A friendly ship’s captain and sailors took Harriet and her friend Fanny, also a fugitive slave, to Philadelphia. In Philadelphia, an African American clergyman and his wife took in Harriet, while one of his friends housed Fanny. Soon, the clergyman secured Fanny and Harriet second-class train tickets to New York. In New York City, Fanny and Harriet parted ways.

Harriet first worked as a seamstress. She then quickly found employment with Mrs. Bruce, an Englishwoman who needed a nurse for her infant daughter Mary. When Harriet and Mrs. Bruce traveled to Rockaway Beach, Harriet experienced discrimination in public accommodations when she was refused service.

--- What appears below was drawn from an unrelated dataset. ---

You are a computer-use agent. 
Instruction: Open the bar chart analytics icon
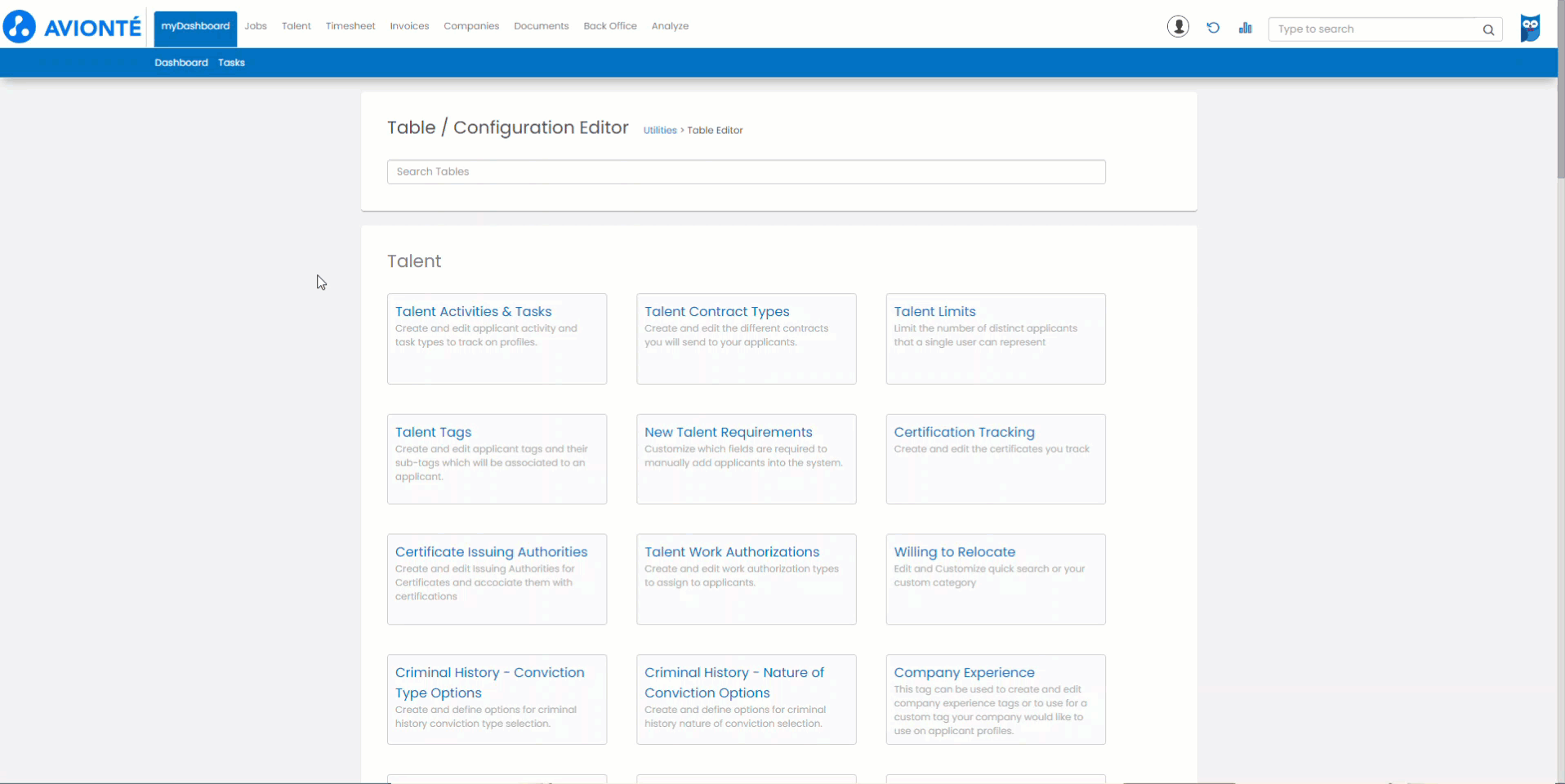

Harriet used her income to support her daughter Ellen who lived with a relative of Mr. Sands. Harriet soon realized that Mr. Sands would not help Ellen become free—he had made plans for Ellen to become a lifelong maid.

After Mrs. Bruce died, Harriet traveled with Mary and Mr. Bruce to England, so that the little girl could see her mother’s relatives. Harriet stayed in that country for nearly a year and recorded experiencing no racism.

Mr. Bruce married an aristocratic American woman who shared her predecessor’s anti-slavery sentiments. They, too, had a baby whom Harriet agreed to nurse. Harriet confessed that she was a fugitive slave. Worried both over Ellen’s condition and Dr. Flint’s fervent pursuit of Harriet after the passage of the Fugitive Slave Act, the second Mrs. Bruce had Harriet go to New England for several months with the baby. Harriet returned to New York only after Dr. Flint died. Harriet learned that Dr. Flint’s remarried widow and her new husband were trying to get Harriet back to make up for their lost fortune. To secure Harriet’s safety permanently, Mrs. Bruce met with a speculator who paid Mr. Dodge $300 for Harriet. Mrs. Bruce, as promised, promptly freed Harriet.

Harriet ends the narrative by telling the reader that she remained with Mrs. Bruce. Though she did not yet have a home of her own, she was free and close to her daughter.